What you have to do
Using the lines below, work out the count of those that hold "arrow". Give the number only.

⟨

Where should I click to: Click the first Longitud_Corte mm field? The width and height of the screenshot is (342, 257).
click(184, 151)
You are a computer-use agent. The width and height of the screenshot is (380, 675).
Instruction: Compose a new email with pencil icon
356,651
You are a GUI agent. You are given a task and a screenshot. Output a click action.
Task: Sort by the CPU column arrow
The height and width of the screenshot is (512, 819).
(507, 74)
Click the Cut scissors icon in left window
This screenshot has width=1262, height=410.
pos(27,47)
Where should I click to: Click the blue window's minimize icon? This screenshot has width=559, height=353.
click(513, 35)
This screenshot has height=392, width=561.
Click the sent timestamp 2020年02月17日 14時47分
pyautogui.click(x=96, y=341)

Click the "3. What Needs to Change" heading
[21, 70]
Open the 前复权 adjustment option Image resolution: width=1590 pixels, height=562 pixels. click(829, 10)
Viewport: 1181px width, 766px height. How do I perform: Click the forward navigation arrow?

⟩

Task output
2